Travail demandé –
Répondez aux questions suivantes à l'aide de l'extrait fourni ci-dessous.
1. Selon l'article R. 752-38 du code de commerce, par qui l'avis ou la décision est-il signé ?
2. À quelle date la Commission nationale a-t-elle rendu son avis ?
3. Sur le respect de quel objectif la Commission nationale n'a-t-elle pas explicitement pris parti ?

== Extrait fourni

4. En deuxième lieu, aux termes de l'article R. 752-38 du code de commerce : " (...) L'avis ou la décision est motivé, signé par le président et indique le nombre de votes favorables et défavorables ainsi que le nombre d'abstentions ".

5. L'obligation de motivation prévue par ces dispositions n'implique pas que la Commission nationale soit tenue de prendre explicitement parti sur le respect, par le projet qui lui est soumis, de chacun des objectifs et critères d'appréciation fixés par les dispositions législatives applicables. La Commission nationale, dans son avis du 27 juin 2019, a mentionné les textes applicables, en particulier l'article L. 752-6 du code de commerce, et a énoncé les considérations de fait qui, au regard des critères d'appréciation définis par cet article, l'ont conduit à se prononcer en faveur du projet. Elle a ainsi suffisamment motivé son avis, alors même qu'elle n'a pas explicitement pris parti sur le respect de l'objectif de protection des consommateurs.

====
== Données enregistrées

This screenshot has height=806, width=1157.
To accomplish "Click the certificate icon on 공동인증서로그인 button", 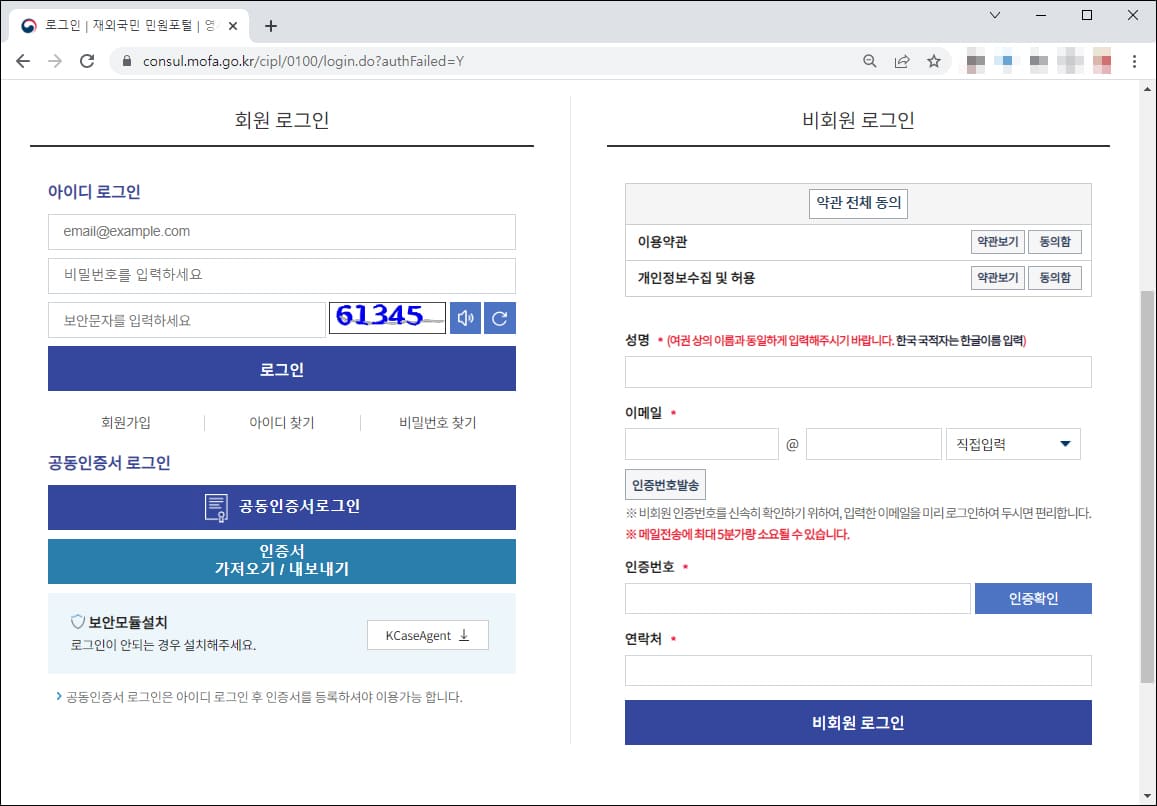I will coord(216,507).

====

Réponse complète –
1. L'avis ou la décision est signé par le président.
2. La Commission nationale a rendu son avis le 27 juin 2019.
3. Elle n'a pas explicitement pris parti sur le respect de l'objectif de protection des consommateurs.